Tutu'ya göre, Komisyon cezalandırmadan ziyade ulusal düzeyde ruhsal iyileşme, bağışlama, uzlaşma anlayışını yaymayı ve bunu topluma benimsetmeyi amaçlamıştı. Bu yüzden de Komisyon karşısına çıkan kimi güvenlik görevlileri işlediği suçları itiraf etmeleri karşılığında affedilmişti. Adaletin sadece klasik cezalandırma ile sağlanacağını düşünenler ve mağdurlar için bu durum kabullenilmesi güçtü; ama yalnızca tam itiraf sonrası sınırlı sayıda kişi bağışlanmıştı.

Yine Tutu'ya göre, toplumdaki dengesizlikleri cezalandırma yoluyla giderme yerine, iyileştirme, uyum ve uzlaşma ile kopmuş ilişkileri restore edici adalet tercih edilmeliydi.
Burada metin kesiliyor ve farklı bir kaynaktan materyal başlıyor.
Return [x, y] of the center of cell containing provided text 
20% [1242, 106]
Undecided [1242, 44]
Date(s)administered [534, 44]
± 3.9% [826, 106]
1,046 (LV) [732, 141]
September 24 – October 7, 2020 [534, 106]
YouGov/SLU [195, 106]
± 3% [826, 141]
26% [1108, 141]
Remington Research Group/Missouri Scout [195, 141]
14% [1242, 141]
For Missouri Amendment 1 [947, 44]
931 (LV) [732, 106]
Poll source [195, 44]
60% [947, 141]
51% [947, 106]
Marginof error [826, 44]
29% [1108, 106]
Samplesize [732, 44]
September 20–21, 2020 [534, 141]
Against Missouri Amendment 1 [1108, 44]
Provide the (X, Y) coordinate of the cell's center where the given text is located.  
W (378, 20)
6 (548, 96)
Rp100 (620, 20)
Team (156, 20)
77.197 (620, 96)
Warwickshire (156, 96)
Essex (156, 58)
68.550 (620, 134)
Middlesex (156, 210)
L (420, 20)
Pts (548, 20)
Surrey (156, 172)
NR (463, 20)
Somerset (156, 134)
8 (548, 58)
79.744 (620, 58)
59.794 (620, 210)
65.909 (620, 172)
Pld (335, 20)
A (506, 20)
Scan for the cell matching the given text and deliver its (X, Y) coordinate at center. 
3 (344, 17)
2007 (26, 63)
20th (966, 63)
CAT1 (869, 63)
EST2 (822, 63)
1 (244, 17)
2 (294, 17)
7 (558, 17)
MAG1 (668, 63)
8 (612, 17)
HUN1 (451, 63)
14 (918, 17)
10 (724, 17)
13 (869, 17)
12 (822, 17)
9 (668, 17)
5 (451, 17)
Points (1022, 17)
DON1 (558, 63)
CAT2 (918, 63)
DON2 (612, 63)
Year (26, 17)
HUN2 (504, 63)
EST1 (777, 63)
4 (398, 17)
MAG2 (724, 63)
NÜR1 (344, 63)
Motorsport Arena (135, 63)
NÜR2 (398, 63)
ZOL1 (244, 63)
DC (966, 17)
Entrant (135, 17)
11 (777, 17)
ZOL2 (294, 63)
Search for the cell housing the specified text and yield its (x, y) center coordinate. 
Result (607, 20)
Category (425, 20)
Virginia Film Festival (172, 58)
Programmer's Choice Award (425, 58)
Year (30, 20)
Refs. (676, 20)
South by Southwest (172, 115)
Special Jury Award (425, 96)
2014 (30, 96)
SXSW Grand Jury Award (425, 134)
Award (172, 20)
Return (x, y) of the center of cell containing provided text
Geçmişin yaralarını iyileştirmenin acı veren bir deneyim olduğu doğrudur; ancak, yaraların temizlenmesi ve iyileştirilmesi de gerekmektedir.
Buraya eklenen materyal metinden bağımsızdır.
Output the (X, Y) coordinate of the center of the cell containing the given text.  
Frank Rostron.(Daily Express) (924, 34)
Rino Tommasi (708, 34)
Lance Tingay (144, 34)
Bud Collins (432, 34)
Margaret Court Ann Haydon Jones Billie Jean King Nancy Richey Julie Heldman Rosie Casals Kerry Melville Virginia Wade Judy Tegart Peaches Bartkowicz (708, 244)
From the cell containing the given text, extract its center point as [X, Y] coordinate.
Komisyonun af yetkisine yapılan itirazlara karşı Tutu, bu sayede Apartheid döneminin karanlık yüzünün, geçmişte işlenen çok sayıda cinayet ve katliamın aydınlandığını savunmakta ve af olmasaydı, adli yargılama ile birçok cinayet ve hak ihlalinin, kanıtlanma zorlukları nedeniyle aydınlanamayacağını ifade etmektedir.

Tutu raporda, Komisyonun geçmişte hem beyazların ve ırkçı beyaz yönetimin, hem de siyahların ağır insan hakları ihlalleri işlediğinin saptandığını; devletin vatandaşlarına karşı yürüttüğü savaş için önemli kaynaklar ayırdığının anlaşıldığını; bu amaçla ölüm mangalarının kurularak işkenceler yapılıp cinayetlerin işlendiğinin yeterli kanıtlarla ortaya çıktığını kaydetmektedir. Aynı zamanda (siyahların) özgürlük hareketinin de üst etik değerler taşımadığını, sık sık halkı kontrol edilemez olaylara teşvik ettiğinin de anlaşıldığını ifade etmektedir.
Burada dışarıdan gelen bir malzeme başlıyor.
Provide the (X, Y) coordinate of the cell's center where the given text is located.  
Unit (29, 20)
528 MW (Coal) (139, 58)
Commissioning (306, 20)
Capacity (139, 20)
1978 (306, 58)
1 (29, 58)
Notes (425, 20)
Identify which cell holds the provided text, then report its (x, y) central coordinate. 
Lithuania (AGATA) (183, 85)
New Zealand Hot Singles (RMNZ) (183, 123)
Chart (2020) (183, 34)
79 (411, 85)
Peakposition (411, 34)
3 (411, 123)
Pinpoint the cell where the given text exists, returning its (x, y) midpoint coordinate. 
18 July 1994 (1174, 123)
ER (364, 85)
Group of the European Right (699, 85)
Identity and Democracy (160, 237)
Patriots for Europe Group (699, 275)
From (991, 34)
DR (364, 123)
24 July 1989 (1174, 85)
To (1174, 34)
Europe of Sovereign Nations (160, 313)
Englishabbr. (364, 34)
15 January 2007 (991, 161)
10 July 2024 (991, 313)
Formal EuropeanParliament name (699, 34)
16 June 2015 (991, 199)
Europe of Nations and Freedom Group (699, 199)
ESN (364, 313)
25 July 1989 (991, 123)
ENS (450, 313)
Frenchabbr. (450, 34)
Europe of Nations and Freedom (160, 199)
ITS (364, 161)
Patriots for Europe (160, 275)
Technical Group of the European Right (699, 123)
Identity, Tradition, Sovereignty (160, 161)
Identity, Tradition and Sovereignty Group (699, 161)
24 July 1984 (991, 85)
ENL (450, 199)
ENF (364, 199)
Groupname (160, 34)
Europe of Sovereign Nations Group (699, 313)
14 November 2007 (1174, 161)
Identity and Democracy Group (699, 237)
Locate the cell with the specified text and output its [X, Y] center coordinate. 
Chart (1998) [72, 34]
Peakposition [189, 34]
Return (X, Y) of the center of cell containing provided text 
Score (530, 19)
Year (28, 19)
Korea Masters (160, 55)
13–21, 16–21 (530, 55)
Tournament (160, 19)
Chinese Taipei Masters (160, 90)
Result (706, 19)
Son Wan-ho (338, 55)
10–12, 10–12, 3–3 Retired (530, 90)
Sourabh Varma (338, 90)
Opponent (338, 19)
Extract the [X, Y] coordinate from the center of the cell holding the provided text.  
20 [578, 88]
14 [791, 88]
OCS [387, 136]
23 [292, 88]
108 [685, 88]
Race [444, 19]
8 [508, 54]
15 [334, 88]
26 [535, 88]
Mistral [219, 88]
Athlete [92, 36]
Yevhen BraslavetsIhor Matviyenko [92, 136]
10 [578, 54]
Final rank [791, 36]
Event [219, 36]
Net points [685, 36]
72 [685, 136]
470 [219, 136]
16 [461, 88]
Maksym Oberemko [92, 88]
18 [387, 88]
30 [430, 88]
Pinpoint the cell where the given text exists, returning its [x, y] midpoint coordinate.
Apartheid'ın ahlaki değerlerden yoksun oluşunun, moral değerlerin ciddi biçimde düştüğü bir iklim yarattığını ifade eden Tutu; toplumu daha tutkulu, daha özen gösteren, daha nazik, daha paylaşıma açık bir toplum haline getirmek gerektiğini vurgulamaktadır. “Çatışmalar, söylenmeyen acılar ve adaletsizlikle derin biçimde bölünmüş toplumdan, insan hakları, demokrasi ve barış içinde bir arada yaşama ve renk, ırk, sınıf, inanç veya cinsiyet gözetmeksizin tüm Güney Afrikalılar için kalkınma fırsatlarının tanındığı bir geleceğe gidildiğini” söylemektedir. (4)

Komisyonun mağdur ve failleri dinlediği oturumlar Nisan 1996'da başlamıştı. Komisyon çalışmalarına ilişkin rapor 3.500 sayfalık beş bölüm halinde Ekim 1998'de tamamlandı. Ancak af başvurularının değerlendirilmesi için Af Komitesi'ne ek süre verildi. Bu çalışmalar Mayıs 2001'de tamamlandı ve raporların tümü altı bölüm halinde 2003 yılında yayımlandı. Komisyona toplam 21.290 başvuru yapıldı. Bunların 19.050'si mağdur başvurusuydu. Bunların 2000'den fazlası kamuya açık oturumlarda başlarından geçenleri anlattılar. Komisyona 7,000'in üzerinde af başvurusu da yapıldı. Bunlardan 849'u kabul edildi, 5.392'si reddedildi. (5)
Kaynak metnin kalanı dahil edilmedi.